### Assignment
Look for the line with "Where should I" in the entries below, then extract that line and all lines after it exactly, with pictures left out.

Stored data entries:
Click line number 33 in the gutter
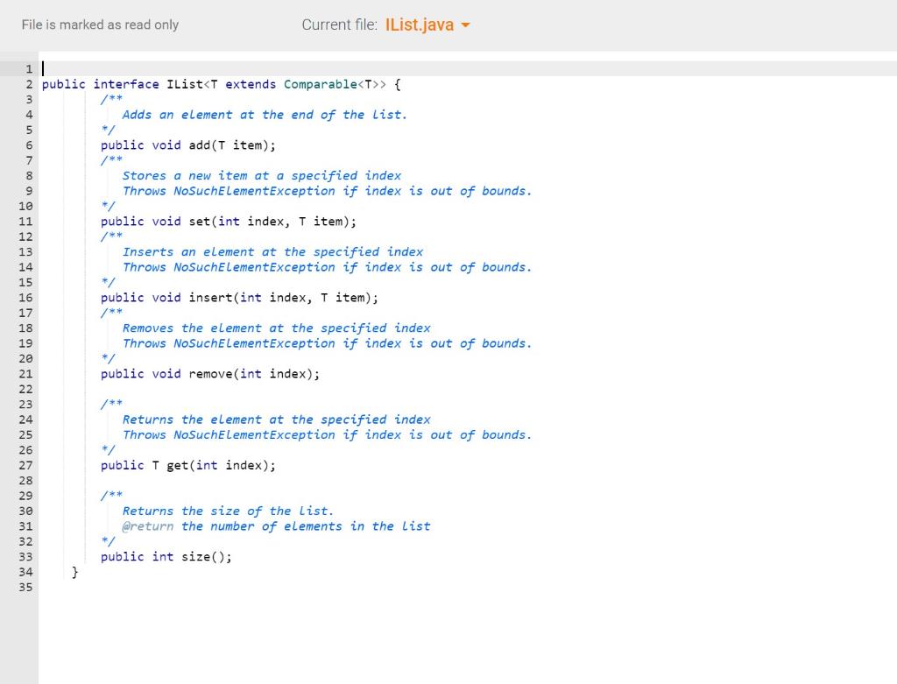The image size is (897, 684). 24,556
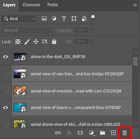Open the Layers panel menu
This screenshot has height=139, width=140.
pyautogui.click(x=135, y=5)
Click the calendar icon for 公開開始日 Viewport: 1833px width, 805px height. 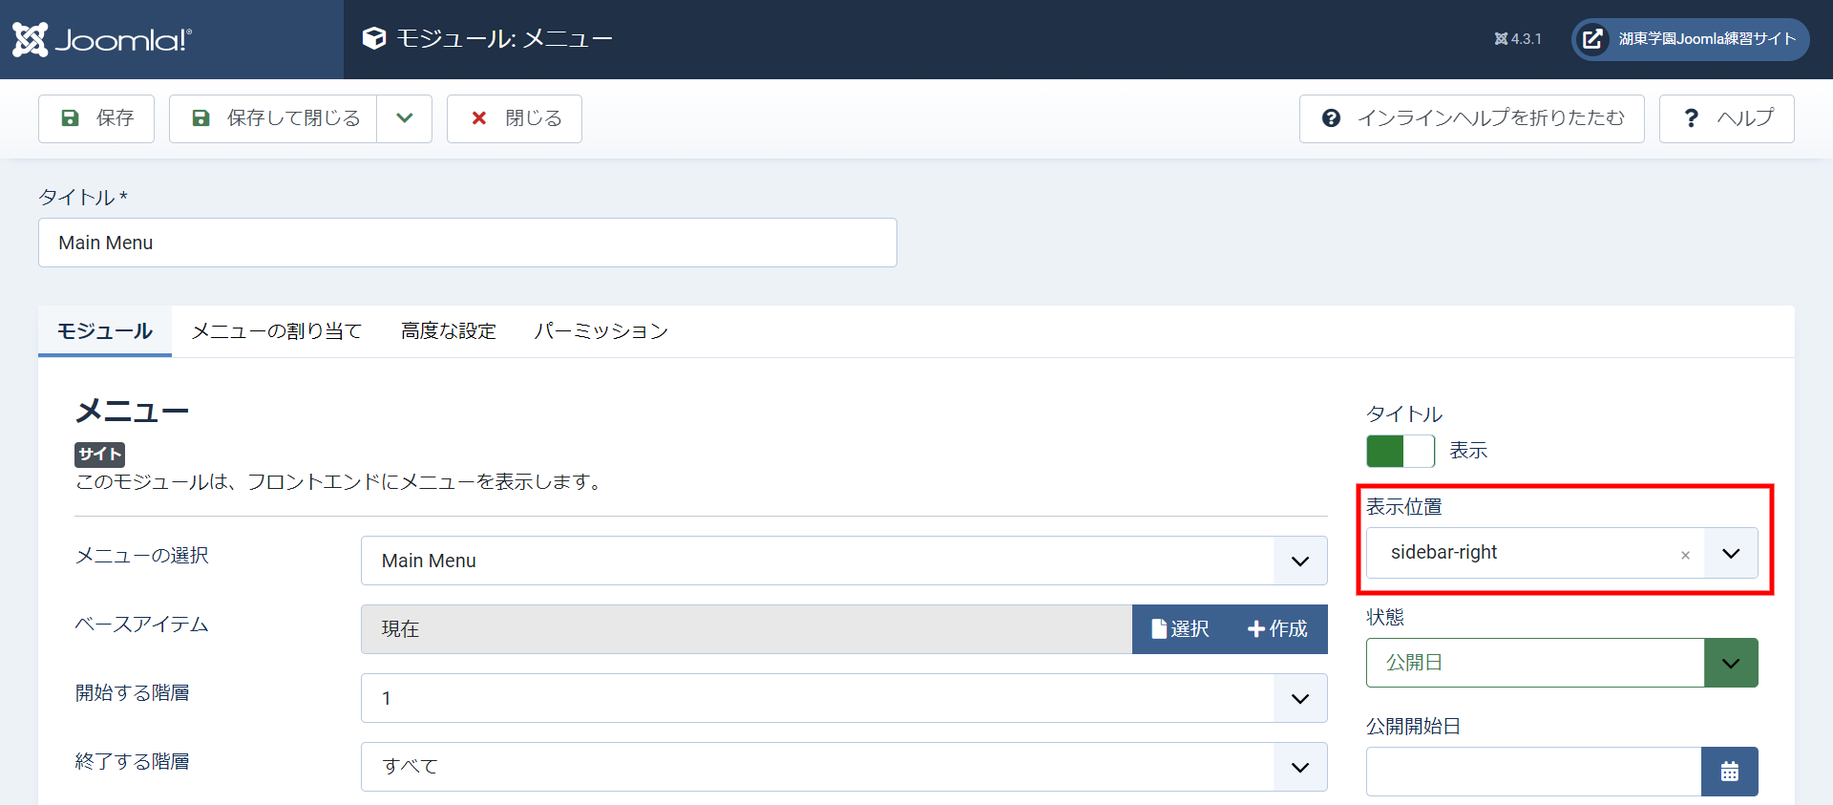click(x=1729, y=772)
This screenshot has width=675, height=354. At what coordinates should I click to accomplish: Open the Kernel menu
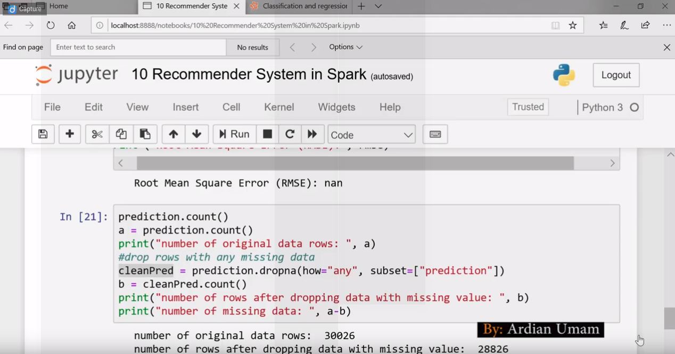[x=279, y=107]
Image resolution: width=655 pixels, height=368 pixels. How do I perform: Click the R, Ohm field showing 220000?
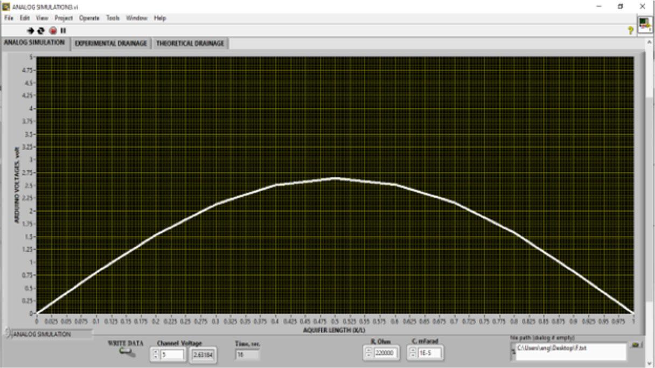pos(386,353)
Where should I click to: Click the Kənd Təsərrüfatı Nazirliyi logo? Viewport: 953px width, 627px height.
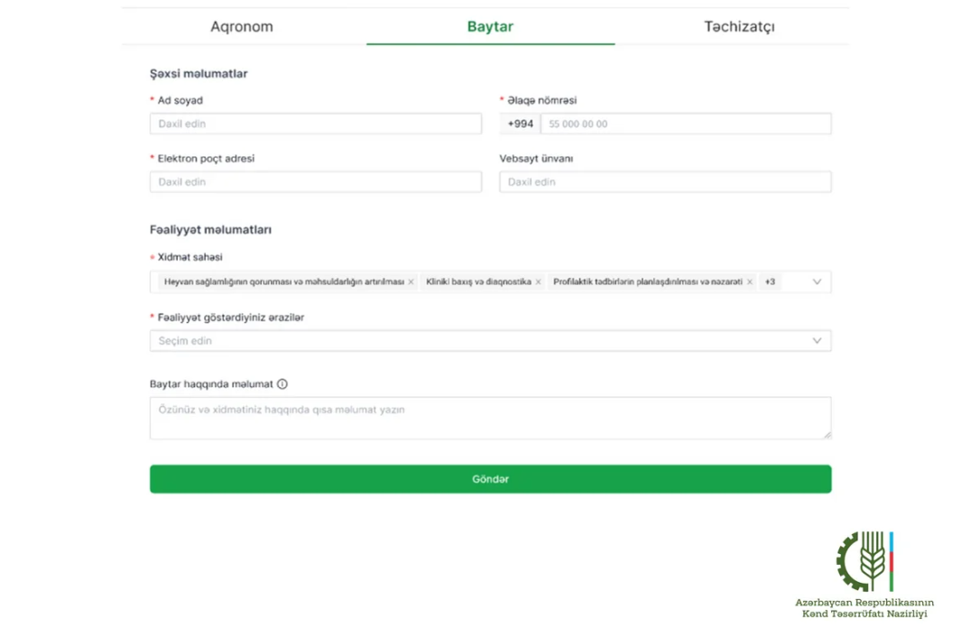point(865,562)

### Answer
Where should I click to: Click the Kənd Təsərrüfatı Nazirliyi logo? Viewport: 953px width, 627px height.
point(865,562)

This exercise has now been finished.